If the ‘90s had a central thesis, it was that people mostly kind of suck because they are stupid and hurtful and wounded and pretentious. This kind of misanthropy has fallen out of favor because it requires that folks employ uncool things like political correctness and “awareness,” admitting that we might be assholes ourselves. It’s tempting always to be the clever bastard with a snappy comeback. But deep down, we know that this kind of arrogance leads nowhere good.

Gee Dub Gives the Single Finger Salute

“Irony is the shackles of youth.”

R.E.M., Accelerate

Monday, April 7th, 2008

Tomorrow I will turn 30. I’m looking forward to it — a bit strange given how I’ve thought of all the birthdays between 20 and 29. I have this really long story that I like to tell about my 16th birthday. Frankly, it’s become increasingly maudlin cornerstone of my personal mythology. Long story short, my parents kinda ignored my 16th birthday because I was on an embarrassing marching band trip to Disney World. And after marching in the illuminated parade and dealing with all sorts of petty teenage emotional crap and school-related disciplinary nonsense, I found out that Kurt Cobain killed himself.

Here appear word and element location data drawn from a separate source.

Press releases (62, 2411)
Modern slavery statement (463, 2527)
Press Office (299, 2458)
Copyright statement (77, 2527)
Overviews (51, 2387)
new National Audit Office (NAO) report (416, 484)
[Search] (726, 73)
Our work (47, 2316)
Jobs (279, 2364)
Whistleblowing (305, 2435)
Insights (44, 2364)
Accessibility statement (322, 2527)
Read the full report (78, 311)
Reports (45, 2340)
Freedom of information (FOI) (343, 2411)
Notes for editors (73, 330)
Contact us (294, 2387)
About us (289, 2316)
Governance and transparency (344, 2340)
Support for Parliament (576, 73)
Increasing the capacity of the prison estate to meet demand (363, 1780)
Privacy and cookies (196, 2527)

As a result, I became very interested in Nirvana and usually spend the week of my birthday musing about suicide and how I should’ve done the proper thing and not lived beyond 27.

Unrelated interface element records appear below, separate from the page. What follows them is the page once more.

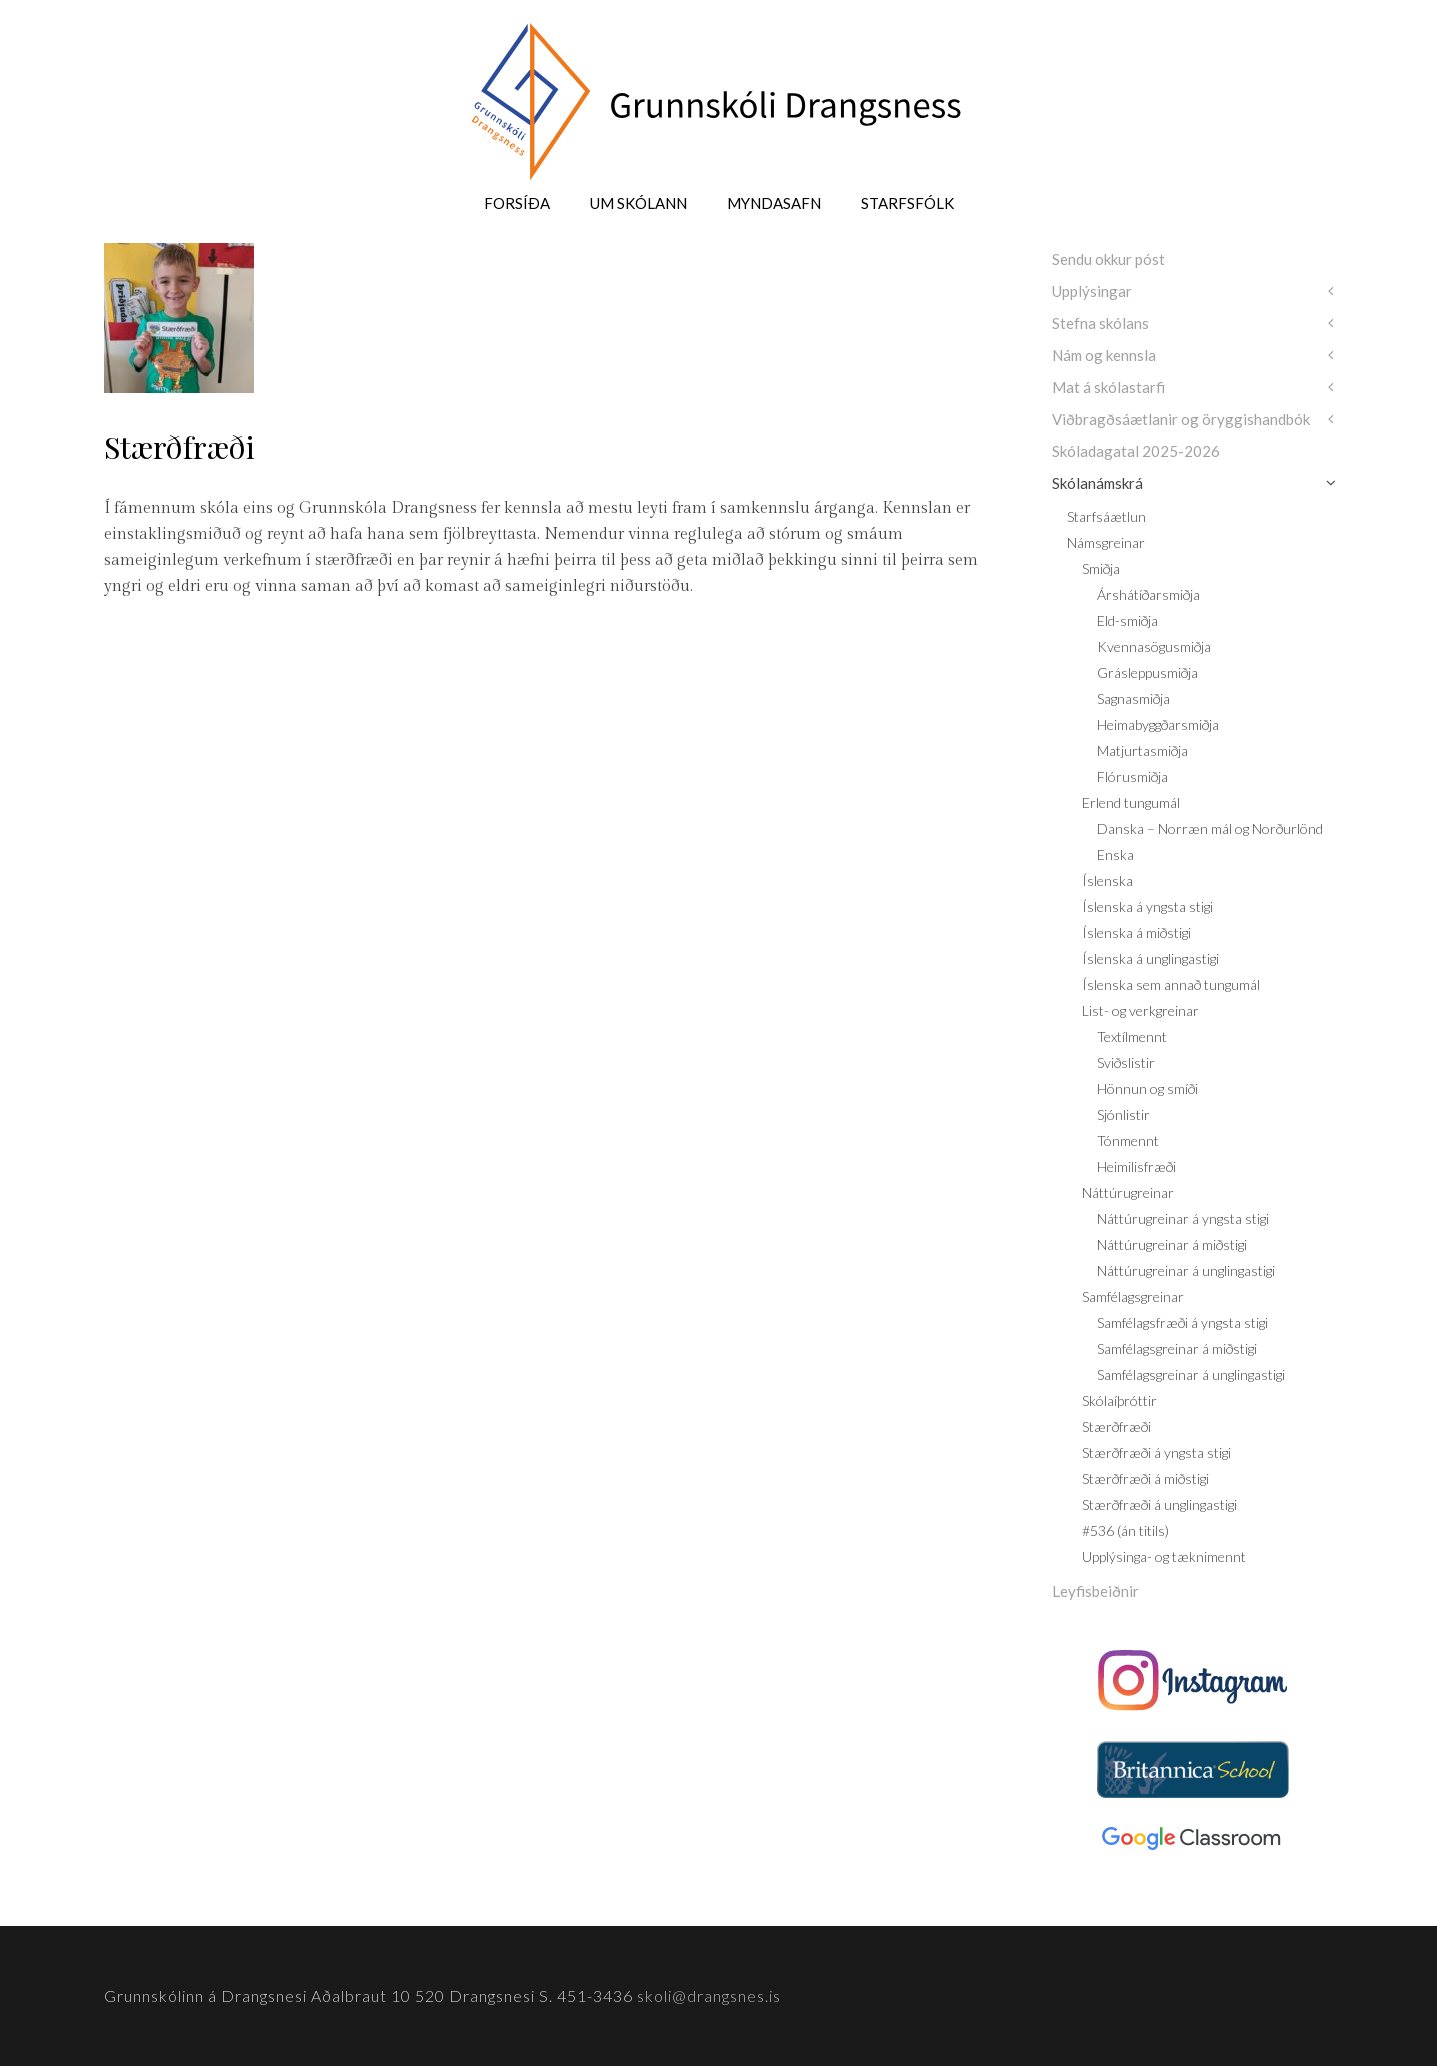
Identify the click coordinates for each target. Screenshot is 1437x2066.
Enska (1115, 854)
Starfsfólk (907, 203)
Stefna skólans (1100, 323)
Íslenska (1107, 880)
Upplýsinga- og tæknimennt (1164, 1556)
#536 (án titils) (1125, 1530)
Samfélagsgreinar (1133, 1296)
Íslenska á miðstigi (1136, 932)
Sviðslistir (1126, 1062)
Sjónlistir (1123, 1114)
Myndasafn (774, 203)
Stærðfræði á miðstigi (1145, 1478)
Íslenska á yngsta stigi (1147, 906)
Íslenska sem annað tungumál (1171, 984)
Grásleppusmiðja (1147, 672)
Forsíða (517, 203)
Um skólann (638, 203)
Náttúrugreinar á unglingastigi (1186, 1270)
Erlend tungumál (1131, 802)
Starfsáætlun (1106, 516)
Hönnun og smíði (1147, 1088)
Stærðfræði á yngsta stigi (1156, 1452)
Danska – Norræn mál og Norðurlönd (1210, 828)
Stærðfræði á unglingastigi (1159, 1504)
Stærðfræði (1116, 1426)
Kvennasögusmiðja (1154, 646)
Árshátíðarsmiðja (1148, 594)
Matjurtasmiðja (1142, 750)
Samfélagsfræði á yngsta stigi (1182, 1322)
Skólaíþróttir (1119, 1400)
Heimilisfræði (1136, 1166)
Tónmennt (1128, 1140)
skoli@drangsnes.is (709, 1995)
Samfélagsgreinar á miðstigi (1177, 1348)
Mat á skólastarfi (1108, 387)
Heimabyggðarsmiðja (1158, 724)
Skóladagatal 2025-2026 (1136, 451)
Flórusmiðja (1132, 776)
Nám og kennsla (1104, 355)
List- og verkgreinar (1140, 1010)
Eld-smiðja (1127, 620)
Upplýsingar (1092, 291)
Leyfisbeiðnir (1095, 1591)
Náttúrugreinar (1128, 1192)
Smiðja (1101, 568)
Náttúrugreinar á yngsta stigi (1183, 1218)
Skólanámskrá (1097, 483)
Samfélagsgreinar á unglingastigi (1191, 1374)
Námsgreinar (1106, 542)
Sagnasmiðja (1133, 698)
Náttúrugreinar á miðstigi (1172, 1244)
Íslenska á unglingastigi (1150, 958)
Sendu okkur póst (1108, 259)
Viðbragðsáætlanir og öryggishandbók (1181, 419)
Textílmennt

For some reason, I couldn’t get myself all worked up and mopey this year. I think passing from “it’s still possible” youngness into certifiable adulthood has taken the edge off. Which leads me to the reason why I’m writing about a late-period R.E.M. album. At some point in the last decade or so, during the promo cycle for one of their post-Monster albums, I remember hearing Peter Buck answer a question about getting old in rock and roll with something along the lines of “When you’re young, you do a lot of stuff on instinct. As you get older, you have to use your brain more to make up for your instincts.” I remember thinking that this was a fairly smart assessment, and — given that I’ve always been partial to using my noggin — it gives me hope that I’m well prepared as I enter my dotage.

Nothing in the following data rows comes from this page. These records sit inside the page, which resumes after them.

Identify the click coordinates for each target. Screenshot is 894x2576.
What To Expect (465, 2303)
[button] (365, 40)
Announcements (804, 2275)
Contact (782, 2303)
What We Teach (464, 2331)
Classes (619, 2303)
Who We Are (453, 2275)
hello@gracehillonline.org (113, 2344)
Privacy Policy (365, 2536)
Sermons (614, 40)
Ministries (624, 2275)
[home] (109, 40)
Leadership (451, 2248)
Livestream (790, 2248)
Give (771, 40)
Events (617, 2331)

Still, as someone whose medium of choice for interacting with the world is rock and roll, the idea of getting older is gut-level troubling. I’m a little scared that unnamed forces will sneak into my room tonight and write a big three-oh on my forehead in black Sharpie — lest anyone who holds dear that old Boomer adage about not trusting anyone over 30 be fooled. And given the sometimes fleeting merits of R.E.M.’s last two brains-over-instinct efforts Reveal and Around the Sun, I’d sort of written Mr. Buck’s comment off as merely rationalizing his band’s departure into the fussily produced, slightly dull sunset.

Accelerate, however, is an inspiration. I know that’s like saying a late-period Stones album is “an inspiration,” but I’m really enjoying this new disc. It’s a terse, smart album that plays to the band’s strengths and resists the temptation to “stay current” by piling on the electronic blips and twitters. Within the “youth rock” press (or blogosphere, if you must), I’ve seen an overall trend to downplay the merits of standard, rock-type music while focusing on how certain approved-of elements are untypical. But honestly, I didn’t start listening to rock and roll because it was weird or difficult or because it eschewed traditional songform. In general, I like the sound of the whole words + guitar equation.

I’m a little afraid that my current preoccupation with the clarity and directness of “Horse to Water” and “Living Well is the Best Revenge” is nothing by lazy listening and old age getting the better of me. But when I was a teenager, the things that really turned me on were smartipance rock songs oozing with loud, shimmery guitars anchored a solid backbeat. The bands I’ve really gone nuts for in my 20s — the White Stripes, the Libertines, Babyshambles, Trail of Dead, the Drive-by Truckers — are all working with these same basic ingredients. I guess I’m just too old to play at being bored by rock and roll.

Deep down, I know Kurt would understand.